Since March 31, 2020, our revenues have continued to be lower than in recent periods. We currently expect the impact on our revenues to continue for the rest of this year, but it is difficult to estimate by how much, due to the uncertainty of the duration and severity of the pandemic. In addition, a recession resulting from the spread of COVID-19 could materially affect our revenues, our business and the value of our common stock.
In addition to reduced revenues, we have experienced other adverse impacts to our business, including, but not limited to, the full or partial closure of many of our sales offices, significant restrictions on our employees’ ability to travel, prohibitions or limitations on our sales representatives’ access to customers, a reduction in our manufacturing capacity in order to allow more physical distance between employees to reduce the potential for spread of the disease, and delays in our clinical trial for XenoSure in China. While we expect the impacts of COVID-19 to have an adverse effect on our business, financial condition and results of operations, we are unable to predict the extent or nature of these impacts at this time.
Disclaimer on Forward-Looking Statements
This current report on Form 8-K contains forward-looking statements within the meaning of the U.S. Private Securities Litigation Reform Act of 1995. Statements regarding the Company’s business that are not historical facts may be “forward-looking statements” that involve risks and uncertainties. Forward-looking statements are based on management’s current, preliminary expectations and are subject to risks and uncertainties that could cause actual results to differ from the results predicted. These risks and uncertainties include risks and uncertainties included under the heading “Risk Factors” in the Company’s most recent Annual Report on Form 10-K, as updated by its subsequent filings with the SEC, all of which are available on the Company’s investor relations website at http://www.lemaitre.com and on the SEC’s website at http://www.sec.gov. Undue reliance should not be placed on forward-looking statements, which speak only as of the date they are made. The Company undertakes no obligation to update publicly any forward-looking statements to reflect new information, events, or circumstances after the date they were made, or to reflect the occurrence of unanticipated events.
About LeMaitre Vascular, Inc. (NASDAQ:LMAT)
LeMaitre Vascular, Inc. is a provider of medical devices for the treatment of peripheral vascular disease.

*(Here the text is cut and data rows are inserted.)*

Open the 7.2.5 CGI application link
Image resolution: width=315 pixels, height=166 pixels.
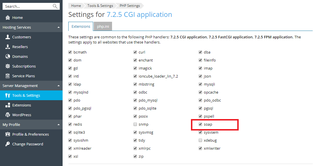139,15
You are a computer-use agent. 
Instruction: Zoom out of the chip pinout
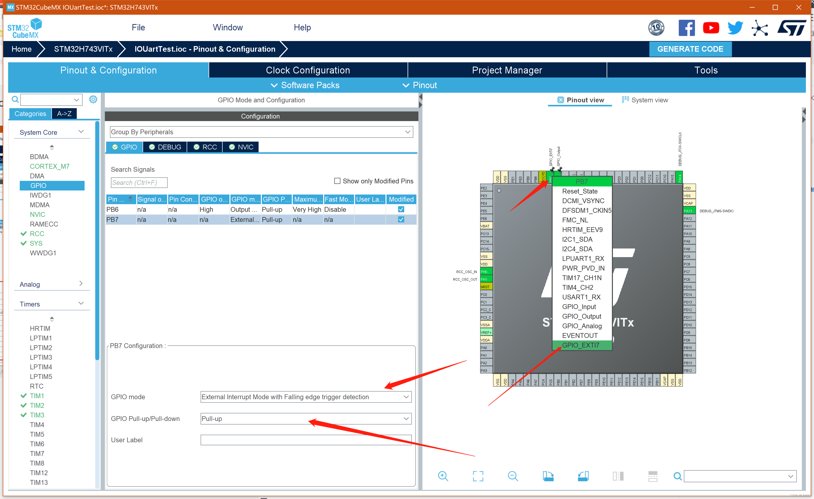click(x=513, y=476)
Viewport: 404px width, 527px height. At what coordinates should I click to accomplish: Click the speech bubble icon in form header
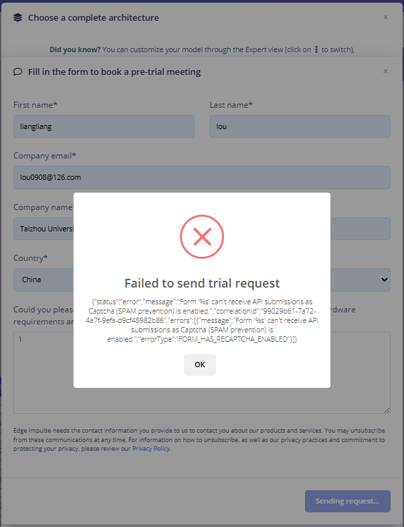click(18, 72)
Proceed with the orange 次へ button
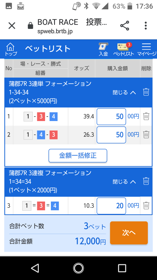 (x=129, y=233)
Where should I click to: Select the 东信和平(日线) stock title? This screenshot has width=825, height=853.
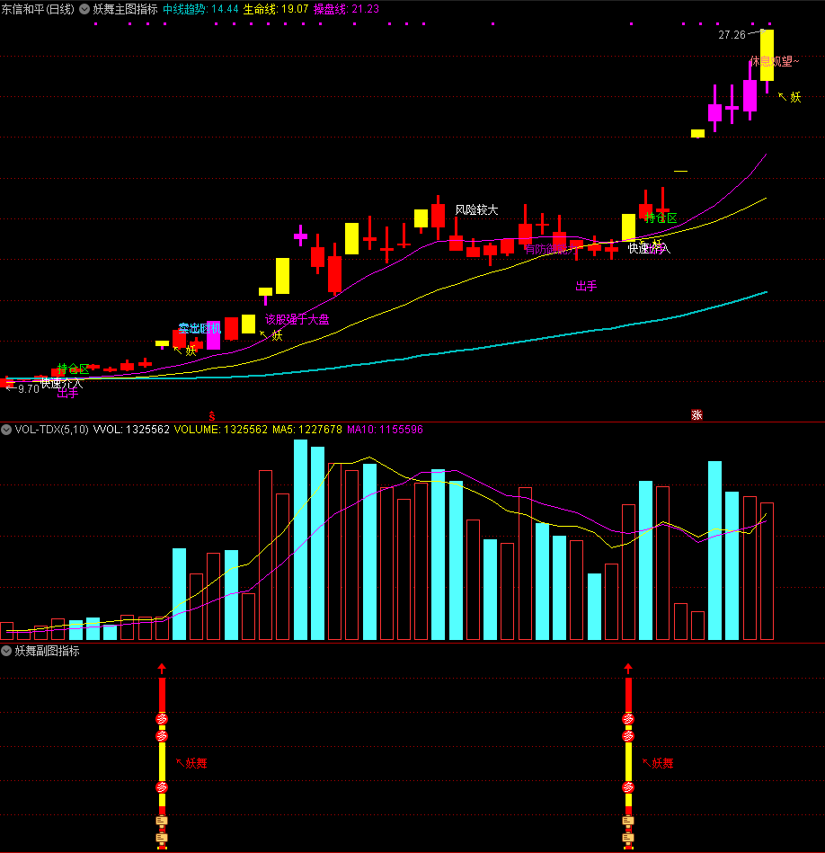38,9
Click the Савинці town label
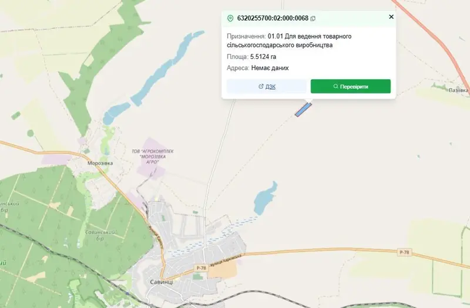 162,282
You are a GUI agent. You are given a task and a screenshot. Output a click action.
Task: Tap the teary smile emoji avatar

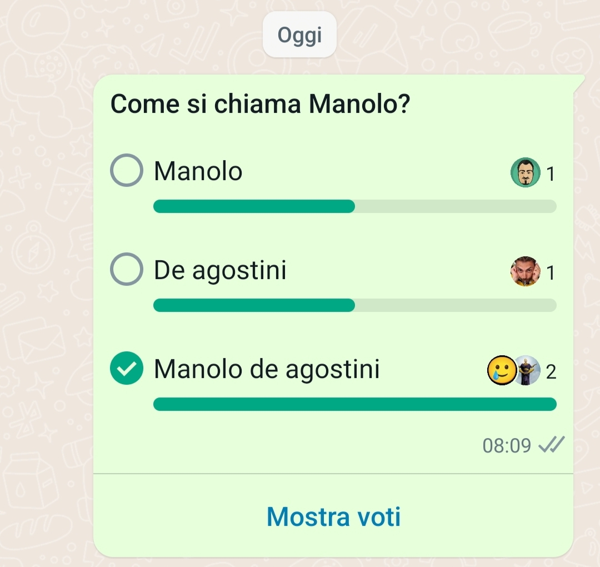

The Company and its subsidiaries develop, manufacture and market medical devices and implants used primarily in the field of vascular surgery. It operates in the design, marketing, sales and technical support of medical devices and implants for the treatment of peripheral vascular disease industry segment. The Company’s product lines include valvulotomes, balloon catheters, carotid shunts, biologic vascular patches, radiopaque marking tape, anastomotic clips, remote endarterectomy devices, laparoscopic cholecystectomy devices, prosthetic vascular grafts, biologic vascular grafts and powered phlebectomy devices. Its portfolio of peripheral vascular devices consists of brand name products that are used in arteries and veins outside of the heart, including the Expandable LeMaitre Valvulotome, the Pruitt F3 Carotid Shunt, VascuTape Radiopaque Tape and the XenoSure biologic patch.